Data supplied:
====
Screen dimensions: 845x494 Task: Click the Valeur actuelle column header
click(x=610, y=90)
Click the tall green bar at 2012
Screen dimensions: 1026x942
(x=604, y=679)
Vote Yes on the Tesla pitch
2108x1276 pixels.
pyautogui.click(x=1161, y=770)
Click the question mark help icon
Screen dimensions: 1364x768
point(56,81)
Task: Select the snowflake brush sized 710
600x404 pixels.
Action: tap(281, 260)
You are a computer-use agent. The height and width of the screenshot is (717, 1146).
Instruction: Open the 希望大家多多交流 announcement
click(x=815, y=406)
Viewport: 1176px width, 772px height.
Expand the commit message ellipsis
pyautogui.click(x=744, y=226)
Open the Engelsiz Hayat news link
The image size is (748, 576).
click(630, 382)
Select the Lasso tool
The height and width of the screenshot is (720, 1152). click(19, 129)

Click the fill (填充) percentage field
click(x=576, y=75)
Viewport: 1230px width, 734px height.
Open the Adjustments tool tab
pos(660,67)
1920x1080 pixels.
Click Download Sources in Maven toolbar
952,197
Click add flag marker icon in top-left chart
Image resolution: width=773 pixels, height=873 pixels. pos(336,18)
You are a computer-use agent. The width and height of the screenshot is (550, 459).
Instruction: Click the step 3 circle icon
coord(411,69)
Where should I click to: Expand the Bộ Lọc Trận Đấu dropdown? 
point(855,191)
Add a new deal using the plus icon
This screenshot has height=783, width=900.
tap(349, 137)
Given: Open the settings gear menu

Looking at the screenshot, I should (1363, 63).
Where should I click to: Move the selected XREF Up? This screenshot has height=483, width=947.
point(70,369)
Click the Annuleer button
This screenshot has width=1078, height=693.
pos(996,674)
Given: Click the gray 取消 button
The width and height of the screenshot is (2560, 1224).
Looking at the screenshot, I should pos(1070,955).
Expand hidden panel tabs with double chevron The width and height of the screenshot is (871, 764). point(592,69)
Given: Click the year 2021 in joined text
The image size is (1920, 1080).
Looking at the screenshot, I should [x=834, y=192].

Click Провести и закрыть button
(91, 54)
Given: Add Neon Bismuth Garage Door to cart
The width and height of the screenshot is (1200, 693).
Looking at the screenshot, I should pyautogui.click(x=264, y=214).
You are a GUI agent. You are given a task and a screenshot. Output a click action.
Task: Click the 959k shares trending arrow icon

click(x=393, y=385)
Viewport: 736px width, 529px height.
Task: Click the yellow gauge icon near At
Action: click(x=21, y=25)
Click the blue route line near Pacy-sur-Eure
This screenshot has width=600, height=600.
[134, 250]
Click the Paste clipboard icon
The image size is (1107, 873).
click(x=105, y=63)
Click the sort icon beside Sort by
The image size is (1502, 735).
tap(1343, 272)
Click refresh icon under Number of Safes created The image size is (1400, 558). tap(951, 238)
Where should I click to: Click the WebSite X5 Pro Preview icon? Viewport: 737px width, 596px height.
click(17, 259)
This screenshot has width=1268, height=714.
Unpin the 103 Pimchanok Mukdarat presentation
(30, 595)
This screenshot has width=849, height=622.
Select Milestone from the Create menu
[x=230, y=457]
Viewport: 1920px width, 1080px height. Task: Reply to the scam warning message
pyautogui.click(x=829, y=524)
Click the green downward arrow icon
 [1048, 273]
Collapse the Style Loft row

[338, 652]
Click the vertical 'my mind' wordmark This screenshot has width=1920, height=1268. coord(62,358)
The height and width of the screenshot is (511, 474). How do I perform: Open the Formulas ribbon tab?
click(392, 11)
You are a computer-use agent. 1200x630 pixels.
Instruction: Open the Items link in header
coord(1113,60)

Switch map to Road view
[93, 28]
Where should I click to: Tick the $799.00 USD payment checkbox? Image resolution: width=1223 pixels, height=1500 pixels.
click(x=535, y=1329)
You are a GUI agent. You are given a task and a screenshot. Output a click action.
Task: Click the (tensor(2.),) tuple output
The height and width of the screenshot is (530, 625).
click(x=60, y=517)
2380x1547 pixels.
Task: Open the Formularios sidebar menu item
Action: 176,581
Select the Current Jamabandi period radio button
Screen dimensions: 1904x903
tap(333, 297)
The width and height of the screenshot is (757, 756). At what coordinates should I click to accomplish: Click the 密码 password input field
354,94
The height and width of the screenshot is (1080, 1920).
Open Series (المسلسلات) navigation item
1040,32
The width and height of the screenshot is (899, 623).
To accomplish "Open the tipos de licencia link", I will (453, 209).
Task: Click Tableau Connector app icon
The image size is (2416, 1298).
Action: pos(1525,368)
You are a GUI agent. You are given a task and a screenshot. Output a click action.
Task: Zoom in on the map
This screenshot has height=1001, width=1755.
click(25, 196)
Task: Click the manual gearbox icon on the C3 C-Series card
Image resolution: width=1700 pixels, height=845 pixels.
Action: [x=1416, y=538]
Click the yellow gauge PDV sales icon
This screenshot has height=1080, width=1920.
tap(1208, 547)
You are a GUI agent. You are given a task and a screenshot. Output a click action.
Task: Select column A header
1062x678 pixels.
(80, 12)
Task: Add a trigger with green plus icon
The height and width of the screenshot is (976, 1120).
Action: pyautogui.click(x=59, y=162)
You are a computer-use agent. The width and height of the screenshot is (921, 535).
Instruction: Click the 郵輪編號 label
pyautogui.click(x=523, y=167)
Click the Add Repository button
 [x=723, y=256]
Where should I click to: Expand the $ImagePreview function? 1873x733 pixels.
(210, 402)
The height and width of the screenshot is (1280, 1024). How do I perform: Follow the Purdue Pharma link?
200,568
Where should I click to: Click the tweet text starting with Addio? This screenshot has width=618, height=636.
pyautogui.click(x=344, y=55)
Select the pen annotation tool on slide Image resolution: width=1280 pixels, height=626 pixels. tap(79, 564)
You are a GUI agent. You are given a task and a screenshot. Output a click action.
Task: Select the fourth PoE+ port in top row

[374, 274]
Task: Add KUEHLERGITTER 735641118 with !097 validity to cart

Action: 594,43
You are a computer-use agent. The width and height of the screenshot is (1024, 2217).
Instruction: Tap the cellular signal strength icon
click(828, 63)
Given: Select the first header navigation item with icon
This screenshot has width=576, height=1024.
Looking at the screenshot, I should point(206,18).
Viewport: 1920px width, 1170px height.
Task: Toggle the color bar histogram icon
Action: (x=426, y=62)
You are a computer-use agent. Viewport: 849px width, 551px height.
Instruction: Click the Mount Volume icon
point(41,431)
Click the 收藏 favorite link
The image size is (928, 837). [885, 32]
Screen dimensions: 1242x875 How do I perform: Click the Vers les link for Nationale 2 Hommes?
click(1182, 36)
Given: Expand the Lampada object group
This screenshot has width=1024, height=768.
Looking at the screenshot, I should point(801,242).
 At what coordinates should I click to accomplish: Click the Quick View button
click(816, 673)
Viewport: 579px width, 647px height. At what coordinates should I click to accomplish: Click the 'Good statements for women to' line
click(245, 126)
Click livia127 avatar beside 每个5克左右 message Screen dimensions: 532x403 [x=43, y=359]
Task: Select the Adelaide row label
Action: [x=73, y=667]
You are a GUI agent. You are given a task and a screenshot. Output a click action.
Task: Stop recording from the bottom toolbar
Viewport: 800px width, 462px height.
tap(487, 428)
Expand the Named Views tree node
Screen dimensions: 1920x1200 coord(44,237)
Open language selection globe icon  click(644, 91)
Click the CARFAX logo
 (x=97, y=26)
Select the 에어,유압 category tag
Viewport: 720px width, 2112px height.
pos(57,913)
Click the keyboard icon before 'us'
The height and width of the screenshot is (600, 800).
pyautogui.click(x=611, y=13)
====
Stated problem: Reproduce the data between the lines containing "Vote Yes on the Tesla pitch" and "pos(996,674)", inclusive, substituting "Marquee" for "Lasso" and leaving everything else unchanged.

Expected answer:
Vote Yes on the Tesla pitch
2108x1276 pixels.
pyautogui.click(x=1161, y=770)
Click the question mark help icon
Screen dimensions: 1364x768
point(56,81)
Task: Select the snowflake brush sized 710
600x404 pixels.
Action: tap(281, 260)
You are a computer-use agent. The height and width of the screenshot is (717, 1146).
Instruction: Open the 希望大家多多交流 announcement
click(x=815, y=406)
Viewport: 1176px width, 772px height.
Expand the commit message ellipsis
pyautogui.click(x=744, y=226)
Open the Engelsiz Hayat news link
The image size is (748, 576).
click(630, 382)
Select the Marquee tool
The height and width of the screenshot is (720, 1152). click(19, 129)

Click the fill (填充) percentage field
click(x=576, y=75)
Viewport: 1230px width, 734px height.
Open the Adjustments tool tab
pos(660,67)
1920x1080 pixels.
Click Download Sources in Maven toolbar
952,197
Click add flag marker icon in top-left chart
Image resolution: width=773 pixels, height=873 pixels. pos(336,18)
You are a computer-use agent. The width and height of the screenshot is (550, 459).
Instruction: Click the step 3 circle icon
coord(411,69)
Where should I click to: Expand the Bộ Lọc Trận Đấu dropdown? 
point(855,191)
Add a new deal using the plus icon
This screenshot has height=783, width=900.
tap(349, 137)
Given: Open the settings gear menu

Looking at the screenshot, I should (1363, 63).
Where should I click to: Move the selected XREF Up? This screenshot has height=483, width=947.
point(70,369)
Click the Annuleer button
This screenshot has width=1078, height=693.
pos(996,674)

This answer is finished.